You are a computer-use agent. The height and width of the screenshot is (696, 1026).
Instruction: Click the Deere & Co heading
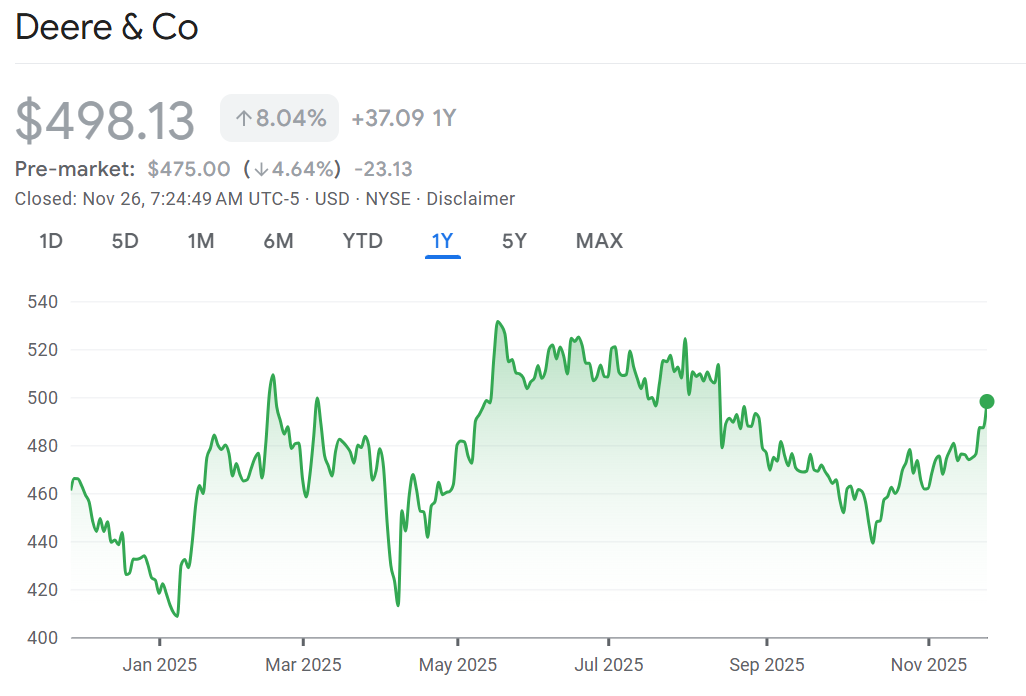pos(107,28)
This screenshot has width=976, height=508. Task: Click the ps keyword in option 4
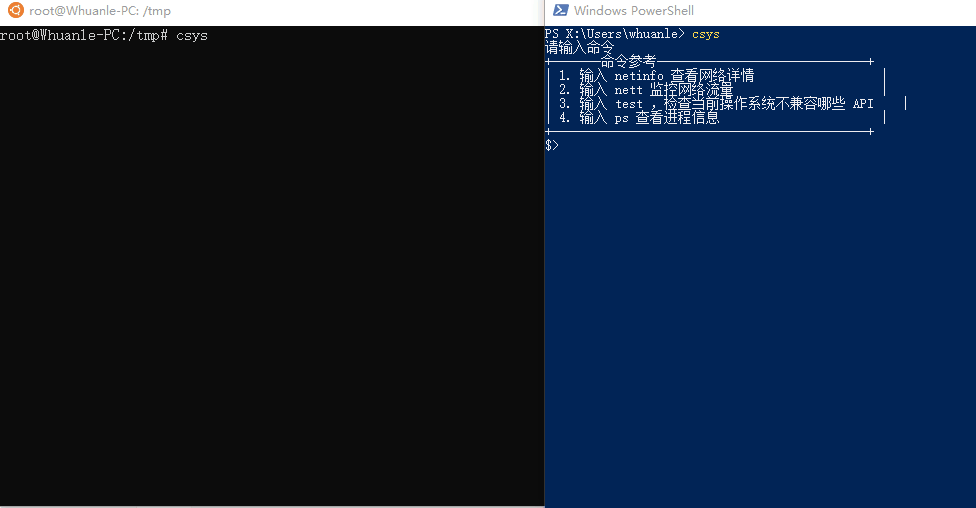point(622,118)
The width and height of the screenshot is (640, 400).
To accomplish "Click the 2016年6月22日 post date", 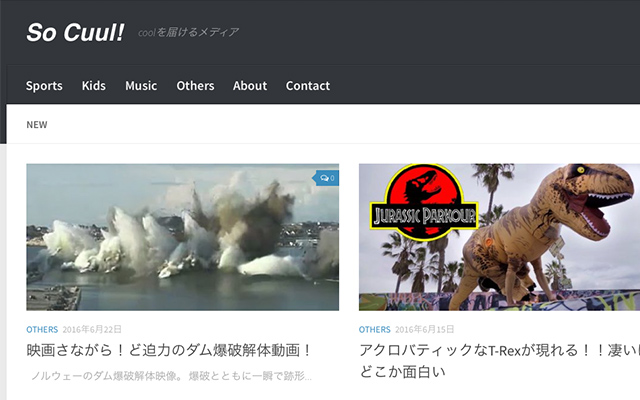I will 93,329.
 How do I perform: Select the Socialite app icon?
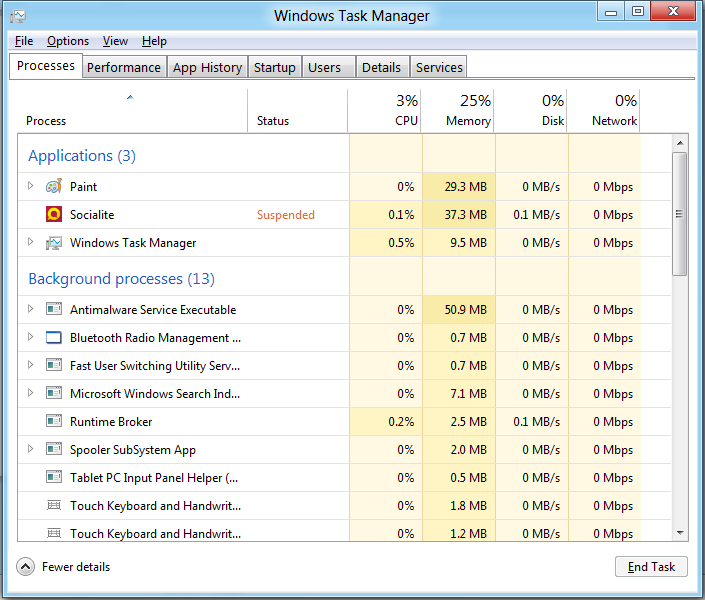click(53, 215)
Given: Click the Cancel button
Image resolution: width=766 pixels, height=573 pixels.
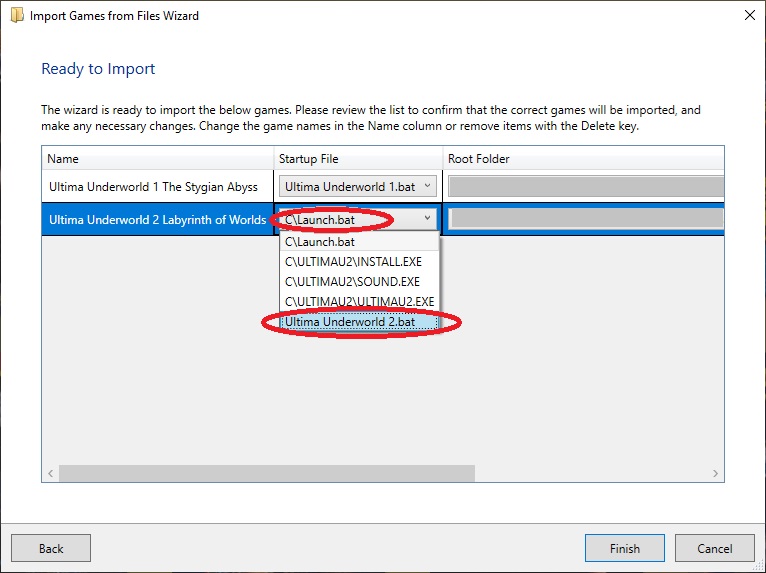Looking at the screenshot, I should [x=715, y=548].
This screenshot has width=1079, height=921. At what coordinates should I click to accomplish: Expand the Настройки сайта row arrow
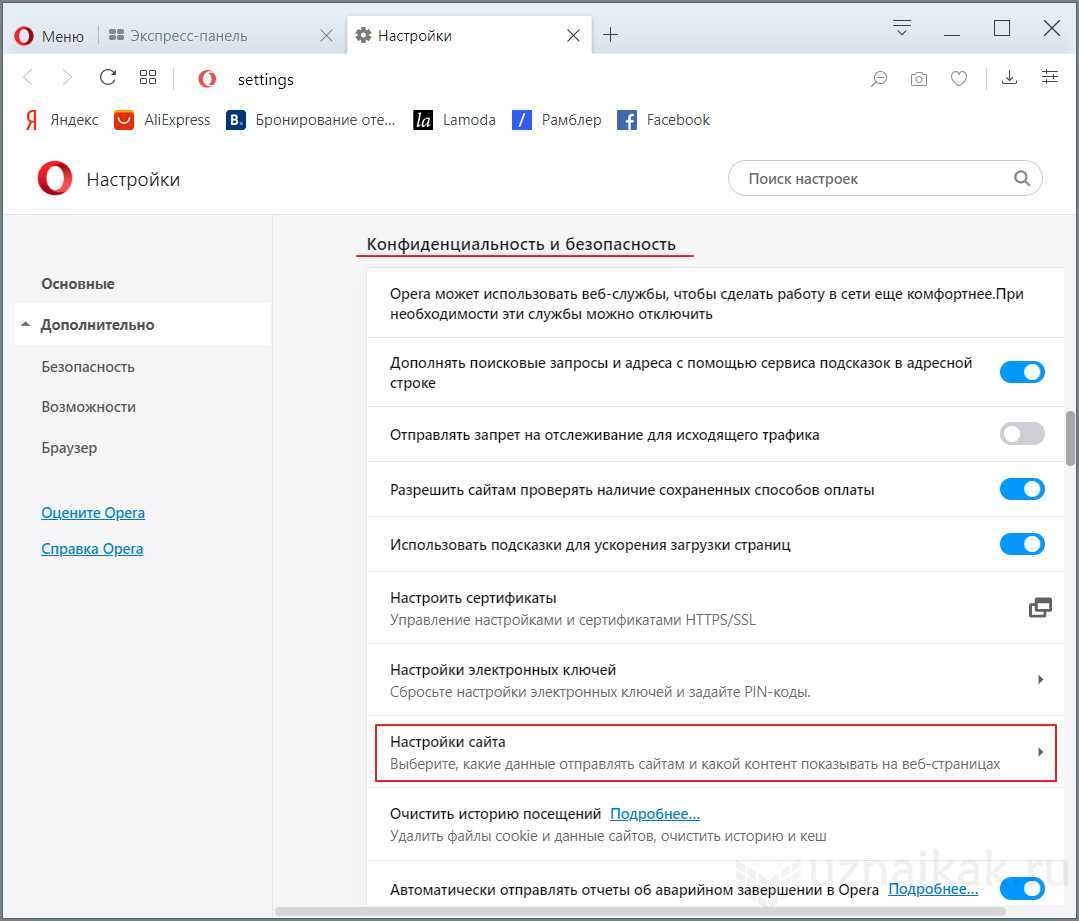pyautogui.click(x=1040, y=752)
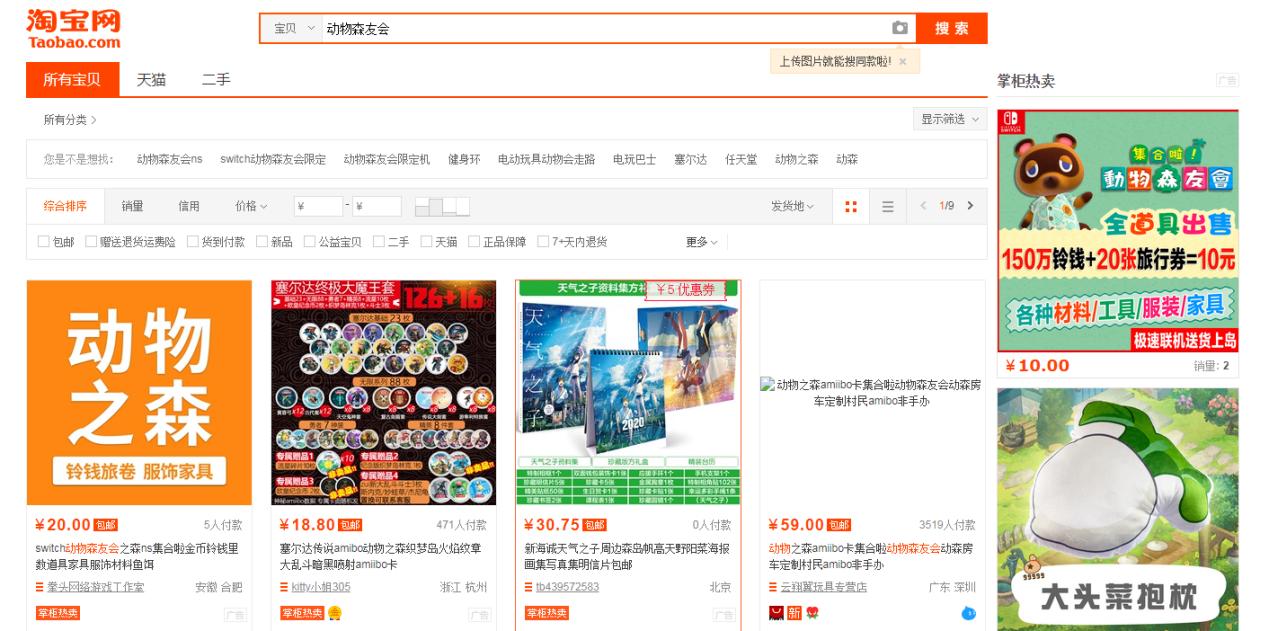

What the exercise asks -> Your answer must be the lines from the one containing "Given: Click the Cancel button" through the last line of the records, copied exactly, with no pictures.

Task answer ->
Given: Click the Cancel button
Image resolution: width=766 pixels, height=573 pixels.
Looking at the screenshot, I should [x=715, y=548].
This screenshot has width=1079, height=921. At what coordinates should I click to accomplish: Expand the Настройки сайта row arrow
pyautogui.click(x=1040, y=752)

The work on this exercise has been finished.